TPM cites some probable culprits:
“The big shift is really in the ’80s, which I would attribute to [Fed Chairman Paul] Volcker’s recession in 1980-82, which killed workers,” said Dean Baker, co-founder of the Center for Economic and Policy Research, who has conducted similar studies. “A high dollar in the mid-80s amplified this effect. You also had the anti-union policies of the Reagan administration.”
Since then, public policy has exacerbated the problem, according to EPI President Larry Mishel. “The continuing growth of the wage gap between high and middle earners is the result of various laissez-faire policies (acts of omission as well as commission) including globalization, deregulation, privatization, eroded unionization, and weakened labor standards,” he writes. “The gap between the very highest earners — the top 1 percent — and all other earners, including other high earners, reflects the escalation of CEO and other managers’ compensation and the growth of compensation in the financial sector.”
This isn’t a global problem, either. Some major economies — the UK and Canada — have experienced similar shifts, but others, including France and Italy, did not, according to Baker.
The consequences of not restoring the link — and, thus, a rising standard of living for most workers — are grim, and point to either persistent sluggish growth or recurring asset bubbles.
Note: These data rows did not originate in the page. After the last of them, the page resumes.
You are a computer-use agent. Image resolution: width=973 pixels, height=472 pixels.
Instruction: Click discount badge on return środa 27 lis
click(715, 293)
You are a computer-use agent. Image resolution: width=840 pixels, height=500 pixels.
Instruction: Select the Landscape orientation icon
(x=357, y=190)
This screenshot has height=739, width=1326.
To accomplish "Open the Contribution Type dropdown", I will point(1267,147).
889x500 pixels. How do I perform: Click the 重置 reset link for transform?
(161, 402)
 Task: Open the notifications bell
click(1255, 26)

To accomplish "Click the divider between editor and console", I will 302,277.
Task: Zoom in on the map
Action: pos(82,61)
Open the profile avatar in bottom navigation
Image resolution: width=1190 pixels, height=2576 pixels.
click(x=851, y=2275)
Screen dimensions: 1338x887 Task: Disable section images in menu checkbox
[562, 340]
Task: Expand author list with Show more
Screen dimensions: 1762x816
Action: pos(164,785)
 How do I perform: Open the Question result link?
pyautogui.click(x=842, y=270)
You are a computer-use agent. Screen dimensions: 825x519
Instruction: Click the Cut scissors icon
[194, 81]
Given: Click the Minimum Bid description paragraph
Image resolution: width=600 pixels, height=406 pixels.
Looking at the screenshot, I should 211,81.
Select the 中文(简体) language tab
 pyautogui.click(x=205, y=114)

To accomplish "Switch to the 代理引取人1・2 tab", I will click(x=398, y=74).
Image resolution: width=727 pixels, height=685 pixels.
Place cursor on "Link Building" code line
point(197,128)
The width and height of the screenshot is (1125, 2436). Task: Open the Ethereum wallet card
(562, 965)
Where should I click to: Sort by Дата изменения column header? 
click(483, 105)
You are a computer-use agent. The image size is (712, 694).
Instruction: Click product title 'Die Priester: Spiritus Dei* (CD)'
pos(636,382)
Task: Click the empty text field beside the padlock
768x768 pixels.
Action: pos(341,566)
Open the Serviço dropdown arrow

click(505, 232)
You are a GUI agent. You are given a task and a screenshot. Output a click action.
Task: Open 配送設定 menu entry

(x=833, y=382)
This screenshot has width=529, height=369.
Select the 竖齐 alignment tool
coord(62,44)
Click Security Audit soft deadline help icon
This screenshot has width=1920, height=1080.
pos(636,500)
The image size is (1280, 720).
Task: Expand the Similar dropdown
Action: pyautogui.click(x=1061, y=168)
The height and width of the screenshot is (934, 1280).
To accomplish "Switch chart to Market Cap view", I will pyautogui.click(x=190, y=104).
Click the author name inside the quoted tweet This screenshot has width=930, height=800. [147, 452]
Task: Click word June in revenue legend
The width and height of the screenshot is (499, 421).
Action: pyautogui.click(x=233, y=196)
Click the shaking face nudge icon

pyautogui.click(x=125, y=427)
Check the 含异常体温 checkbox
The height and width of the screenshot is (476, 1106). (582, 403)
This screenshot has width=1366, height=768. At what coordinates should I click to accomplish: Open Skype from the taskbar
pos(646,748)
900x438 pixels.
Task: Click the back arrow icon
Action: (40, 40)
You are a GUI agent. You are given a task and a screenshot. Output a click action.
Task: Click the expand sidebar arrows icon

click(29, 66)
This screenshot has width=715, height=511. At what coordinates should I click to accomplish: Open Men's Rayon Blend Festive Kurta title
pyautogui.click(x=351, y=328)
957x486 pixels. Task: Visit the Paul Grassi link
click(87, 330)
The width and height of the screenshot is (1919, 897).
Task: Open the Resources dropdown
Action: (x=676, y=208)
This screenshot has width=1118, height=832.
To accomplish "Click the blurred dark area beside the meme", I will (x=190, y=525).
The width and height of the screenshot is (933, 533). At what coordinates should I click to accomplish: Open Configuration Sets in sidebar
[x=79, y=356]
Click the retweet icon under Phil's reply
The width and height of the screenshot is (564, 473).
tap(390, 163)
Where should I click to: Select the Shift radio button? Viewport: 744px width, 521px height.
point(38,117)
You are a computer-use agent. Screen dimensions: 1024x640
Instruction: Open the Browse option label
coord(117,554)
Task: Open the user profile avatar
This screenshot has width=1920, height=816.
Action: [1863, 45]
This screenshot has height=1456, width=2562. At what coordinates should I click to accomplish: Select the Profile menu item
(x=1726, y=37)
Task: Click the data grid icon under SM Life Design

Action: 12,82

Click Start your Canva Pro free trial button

But to accomplish this, Mishel argues, will require divisive policy shifts impossible in the current political climate. “It is hard to see how reestablishing a link between productivity and pay can occur without restoring decent and improved labor standards, restoring the minimum wage to a level corresponding to half the average wage (as it was in the late 1960s), and making real the ability of workers to obtain and practice collective bargaining.”
I'm reminded of my previous posts on this topic - on how screwed the middle class has been in the past decade, and on how our tax code demonstrates that we value wealth over hard work - but the starkness and simplicity of this one chart is refreshing, and chilling.

Simply put, the economy broke for most people in the 1970s, and the fundamental bargain underpinning the American dream was betrayed. I don't know if it will be possible to restore, and I fear for the future of the country if workers continue not to earn their fair share.